Suspects in South Beach Gay Pride Attack Back in Custody, Get Higher Bond Amounts

The enhanced hate crime charges mean the four could face as much as 30 years in prison if convicted

What to Know

  • Luis M. Alonso, 20, and 21-year-olds Juan C. Lopez, Adonis Diaz and Pablo Reinaldo Romo had their bonds raised to $72,000 each
  • The enhanced hate crime charges, filed Thursday, mean the four could face as much as 30 years in prison if convicted

The four men accused of beating up a gay couple on South Beach after last month's gay pride parade were taken back into custody Friday after they were given increased bond amounts following the filing of hate crime charges.

Luis M. Alonso, 20, and 21-year-olds Juan C. Lopez, Adonis Diaz and Pablo Reinaldo Romo had their bonds raised to $72,000 each, and will be under house arrest with GPS ankle monitors if they bond out, a judge said at a hearing Friday morning.

"It’s an unfortunate incident and like we said the family condemns any type of aggressiveness or actions towards the gay community, that’s not what these kids did," defense attorney Dennis Gonzalez said. "To say that this crime was motivated because of a sexual orientation of individuals is simply not true."

The enhanced hate crime charges, filed Thursday, mean the four could face as much as 30 years in prison if convicted, rather than only 15 years on previously filed aggravated battery charges.

According to police, Rene Chalarca and Dmitry Logunov were standing near public restrooms in the 500 block of Lummus Park when they were randomly attacked by the four men on April 8, shortly after the Miami Beach pride parade ended.

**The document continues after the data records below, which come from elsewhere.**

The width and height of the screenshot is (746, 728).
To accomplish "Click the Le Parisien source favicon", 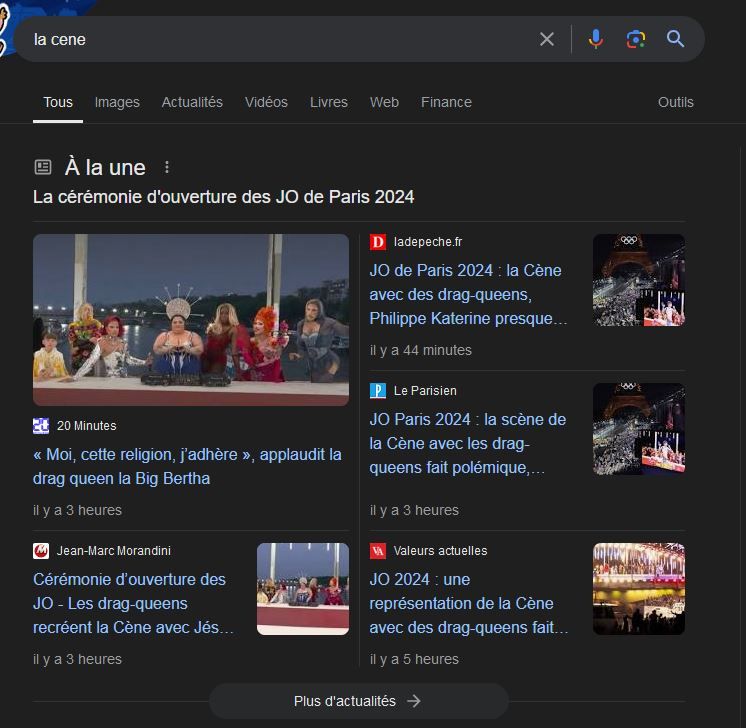I will pos(378,391).
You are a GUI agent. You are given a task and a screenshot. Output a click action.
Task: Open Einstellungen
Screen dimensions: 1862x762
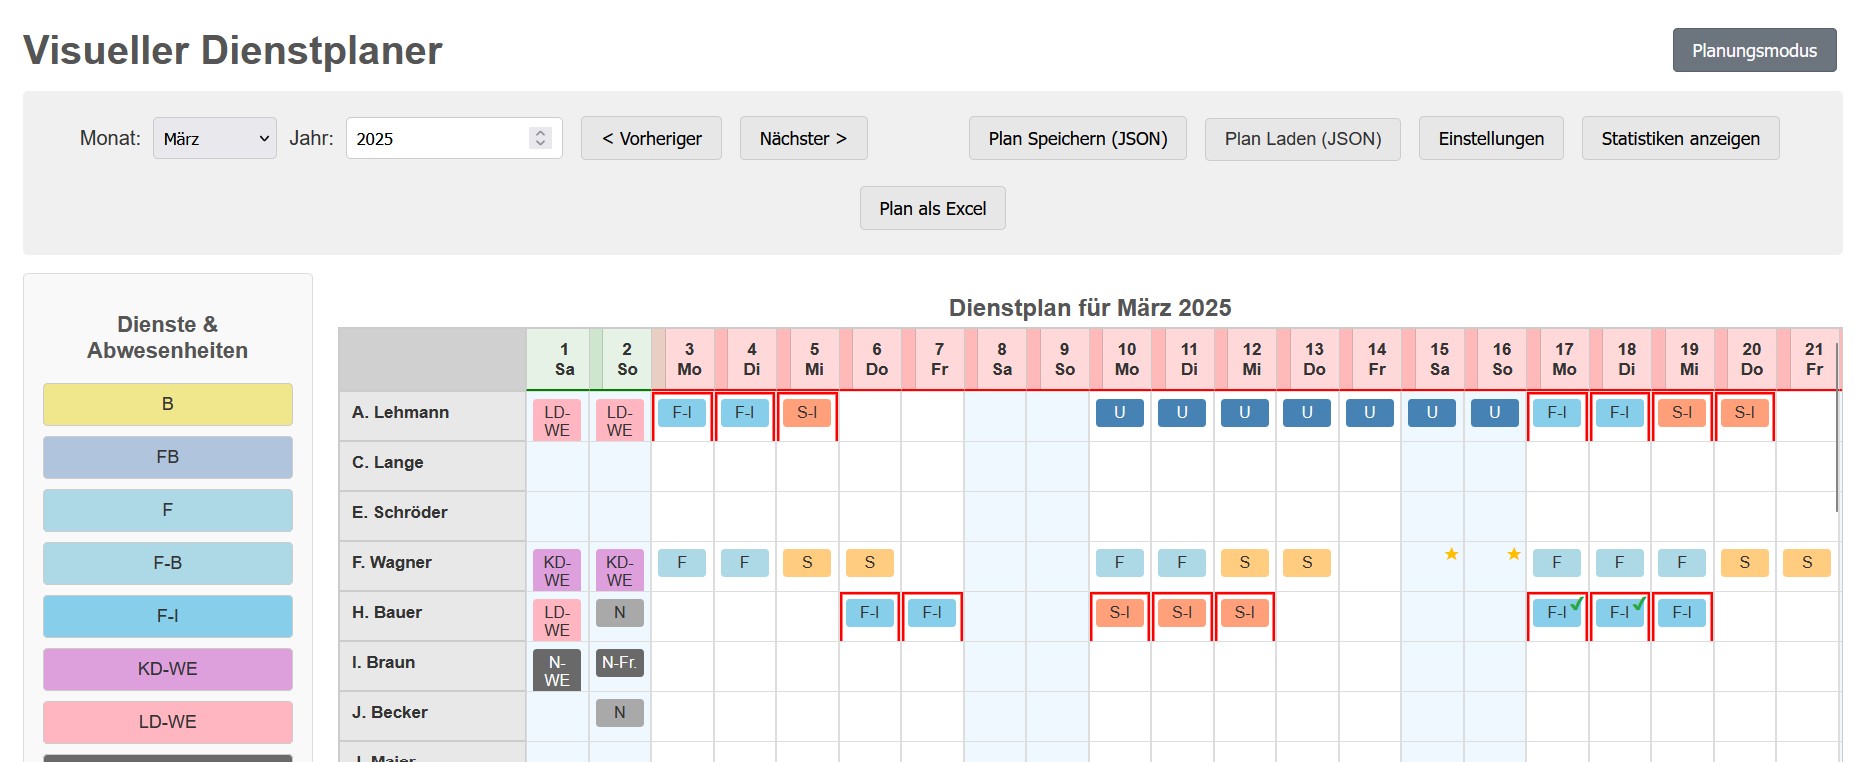pos(1490,139)
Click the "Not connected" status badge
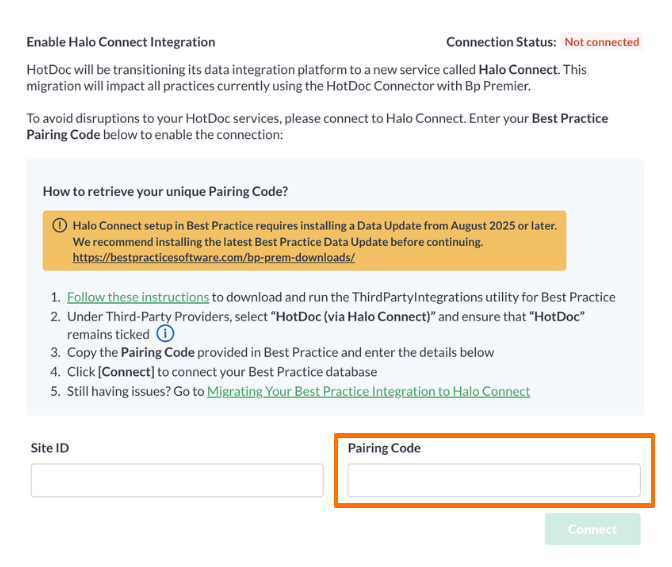672x567 pixels. click(602, 42)
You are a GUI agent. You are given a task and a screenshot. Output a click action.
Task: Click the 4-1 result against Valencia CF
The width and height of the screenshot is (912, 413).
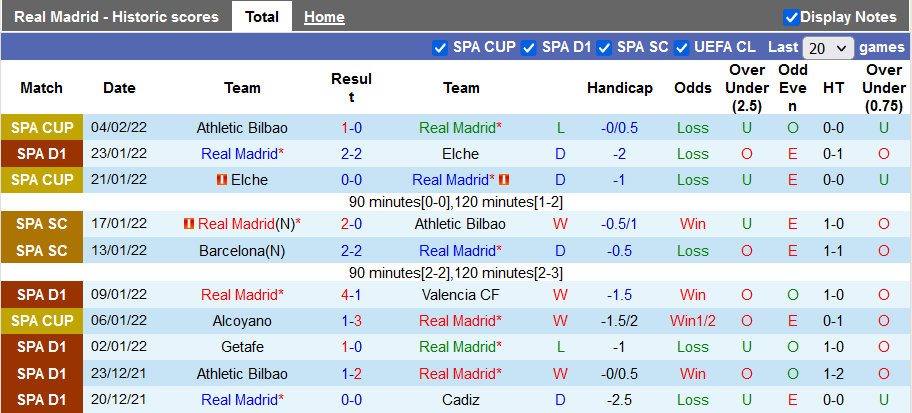351,295
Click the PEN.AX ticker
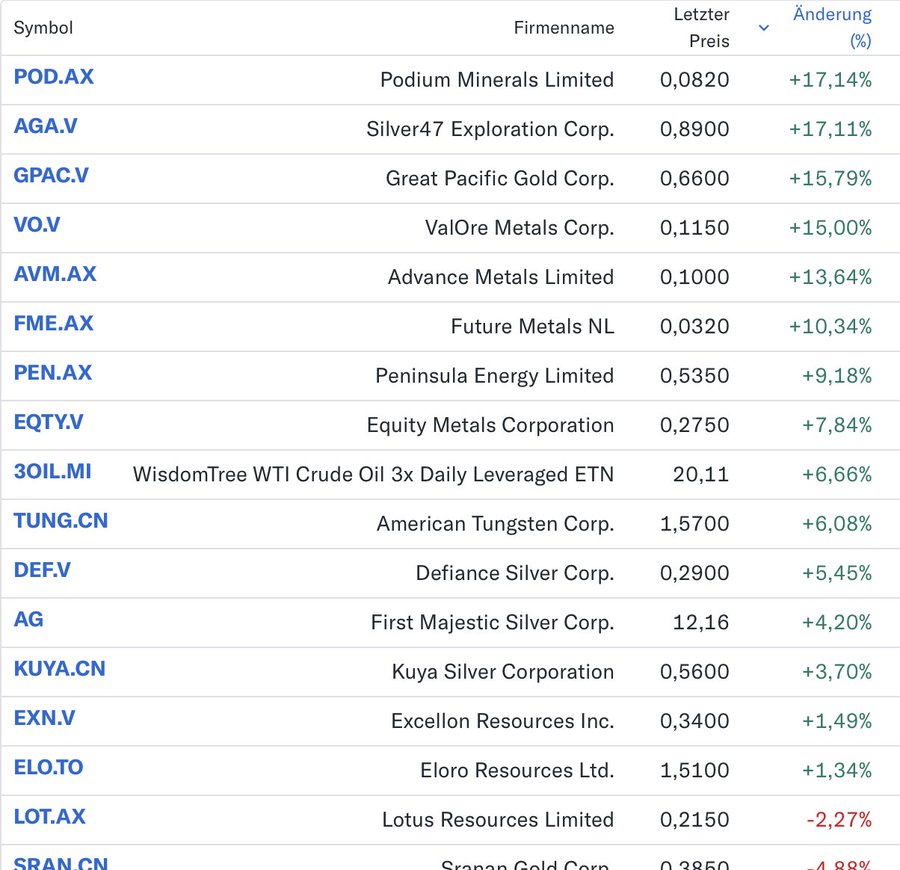Screen dimensions: 900x870 (x=53, y=373)
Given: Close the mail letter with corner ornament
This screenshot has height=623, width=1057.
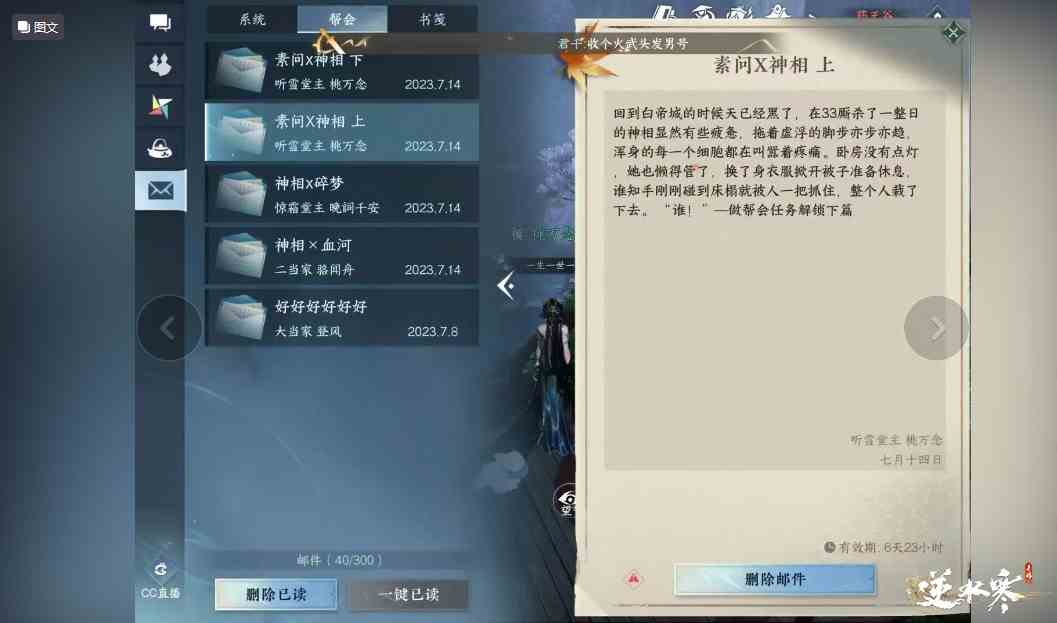Looking at the screenshot, I should click(953, 32).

"We probably provoked them because we were walking together, holding hands. It was gay pride, South Beach was full of gay people," said Logunov.

According to an arrest report, the incident began when Logunov and Romo bumped into each other near the restrooms.

Police said the victims were called gay slurs in Spanish during the attack. They started to run away and were chased by the suspects and punched repeatedly, police said.

Helmut Muller Estrada, a good Samaritan who tried to break up the attack, was also punched and had to be hospitalized.

The four suspects surrendered to police two days later.

"We agree with the judge and are looking forward to the end of this story because it’s quite exhausting still, but we are much better now," said Logunov, who attended Friday's hearing.